For the very small number of people who have a bad death, for want of a better phrase, it does not seem right to put in place legislation to make it easier for a majority of people to end their lives through assisted dying when we do not have in place the legislation to ensure that everybody has the right to palliative care, the right to independent living and the right to have their full human rights upheld. That is our firm belief.

As we have said, disabled people are already living the lives that supporters of this bill fear, and we need to make sure not only that our lives as disabled people are valued and that we get the support that we need as disabled people, but that people who are dying and at the end of their life get properly resourced palliative care without question and without waiting for it.

Tressa Burke, do you have anything to add to that?

Tressa Burke

Just a variation on a theme. Marianne Scobie and Lyn Pornaro mentioned that we all have human rights. We have protections because we are human beings. There is a minimum standard for how everybody should be treated, but disabled people just do not have that. We do not have dignity. We do not have autonomy. We do not have freedom. We do not have equality.
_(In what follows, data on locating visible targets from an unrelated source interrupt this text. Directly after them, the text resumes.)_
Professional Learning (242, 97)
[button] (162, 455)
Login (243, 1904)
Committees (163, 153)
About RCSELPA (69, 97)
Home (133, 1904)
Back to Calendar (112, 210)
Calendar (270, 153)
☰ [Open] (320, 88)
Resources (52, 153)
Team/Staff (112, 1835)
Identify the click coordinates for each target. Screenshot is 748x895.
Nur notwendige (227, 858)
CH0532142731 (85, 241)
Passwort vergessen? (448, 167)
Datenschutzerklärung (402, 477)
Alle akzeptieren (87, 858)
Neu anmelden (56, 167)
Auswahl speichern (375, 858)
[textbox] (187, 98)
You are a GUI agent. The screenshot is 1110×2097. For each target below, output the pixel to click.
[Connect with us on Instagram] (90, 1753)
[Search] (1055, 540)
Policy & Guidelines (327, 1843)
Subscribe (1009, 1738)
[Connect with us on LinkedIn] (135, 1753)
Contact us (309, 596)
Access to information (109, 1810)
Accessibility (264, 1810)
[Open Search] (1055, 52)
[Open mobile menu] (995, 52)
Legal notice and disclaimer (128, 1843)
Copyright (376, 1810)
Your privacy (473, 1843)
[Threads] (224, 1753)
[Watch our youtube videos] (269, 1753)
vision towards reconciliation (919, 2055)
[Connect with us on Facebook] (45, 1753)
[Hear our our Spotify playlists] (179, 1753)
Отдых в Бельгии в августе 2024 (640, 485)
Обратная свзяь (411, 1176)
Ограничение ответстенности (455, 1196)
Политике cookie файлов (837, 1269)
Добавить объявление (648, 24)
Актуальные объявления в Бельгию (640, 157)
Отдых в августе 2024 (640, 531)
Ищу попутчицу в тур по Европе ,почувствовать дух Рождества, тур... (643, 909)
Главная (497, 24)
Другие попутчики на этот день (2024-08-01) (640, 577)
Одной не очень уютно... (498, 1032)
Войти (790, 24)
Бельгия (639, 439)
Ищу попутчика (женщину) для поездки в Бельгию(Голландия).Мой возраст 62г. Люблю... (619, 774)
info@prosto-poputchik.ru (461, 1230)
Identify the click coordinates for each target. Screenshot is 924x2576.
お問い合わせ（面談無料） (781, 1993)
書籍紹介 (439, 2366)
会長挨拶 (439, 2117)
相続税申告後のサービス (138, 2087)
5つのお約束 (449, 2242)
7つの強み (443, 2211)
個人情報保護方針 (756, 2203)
I know that we have protections in law, but there is a massive implementation gap, which goes back to the United Nations Universal Declaration of Human Rights in 1949 and all the way through to the UN Convention on Rights of Persons with Disabilities, the Human Rights Act 1998, the Disability Discrimination Act 1995 and all the other different pieces of legislation.

As Marianne Scobie said, we are compassionate, and we completely understand that people who might sit at the opposite end of the table from us are looking to uphold people’s rights in the same way that we are, but, unfortunately, disabled people just do not have access to all those rights. It should not be a case of either/or or a race to the bottom. As Marianne said, if services were invested in and palliative care was better funded and resourced, people would have access to better end-of-life care.

The Convener

I thank all the panel members for their evidence today. Next week, the committee will continue its stage 1 scrutiny of the Assisted Dying for Terminally Ill Adults (Scotland) Bill with two further panels of witnesses.

12:12 Meeting continued in private until 12:34.